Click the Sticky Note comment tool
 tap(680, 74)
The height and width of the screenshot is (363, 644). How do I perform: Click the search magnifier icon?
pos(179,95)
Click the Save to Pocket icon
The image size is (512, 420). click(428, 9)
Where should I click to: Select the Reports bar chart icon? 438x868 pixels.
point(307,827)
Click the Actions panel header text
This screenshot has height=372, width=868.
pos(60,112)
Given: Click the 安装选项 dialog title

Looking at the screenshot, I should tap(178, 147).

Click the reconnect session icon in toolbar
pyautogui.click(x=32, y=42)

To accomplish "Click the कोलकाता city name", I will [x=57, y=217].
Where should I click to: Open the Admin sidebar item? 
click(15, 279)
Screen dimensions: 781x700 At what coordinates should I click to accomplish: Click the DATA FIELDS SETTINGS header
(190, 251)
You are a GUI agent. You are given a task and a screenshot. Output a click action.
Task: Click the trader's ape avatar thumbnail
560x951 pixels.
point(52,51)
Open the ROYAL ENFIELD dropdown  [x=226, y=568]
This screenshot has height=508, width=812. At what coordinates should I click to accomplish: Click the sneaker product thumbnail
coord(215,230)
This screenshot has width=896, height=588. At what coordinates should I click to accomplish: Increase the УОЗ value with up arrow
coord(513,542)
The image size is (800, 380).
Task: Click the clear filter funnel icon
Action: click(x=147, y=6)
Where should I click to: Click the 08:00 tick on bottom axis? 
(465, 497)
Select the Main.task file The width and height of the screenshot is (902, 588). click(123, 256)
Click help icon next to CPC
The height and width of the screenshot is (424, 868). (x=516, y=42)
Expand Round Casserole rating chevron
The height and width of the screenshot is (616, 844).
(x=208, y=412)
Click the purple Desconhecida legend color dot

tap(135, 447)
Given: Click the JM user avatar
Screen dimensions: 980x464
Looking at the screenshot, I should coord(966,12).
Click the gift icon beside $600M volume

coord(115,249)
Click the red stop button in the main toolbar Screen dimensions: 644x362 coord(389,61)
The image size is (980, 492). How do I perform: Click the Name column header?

** Work item **
Return a copy of every line in the records that includes the string "avatar".

** Result of the task **
Task: Click the trader's ape avatar thumbnail
Given: Click the JM user avatar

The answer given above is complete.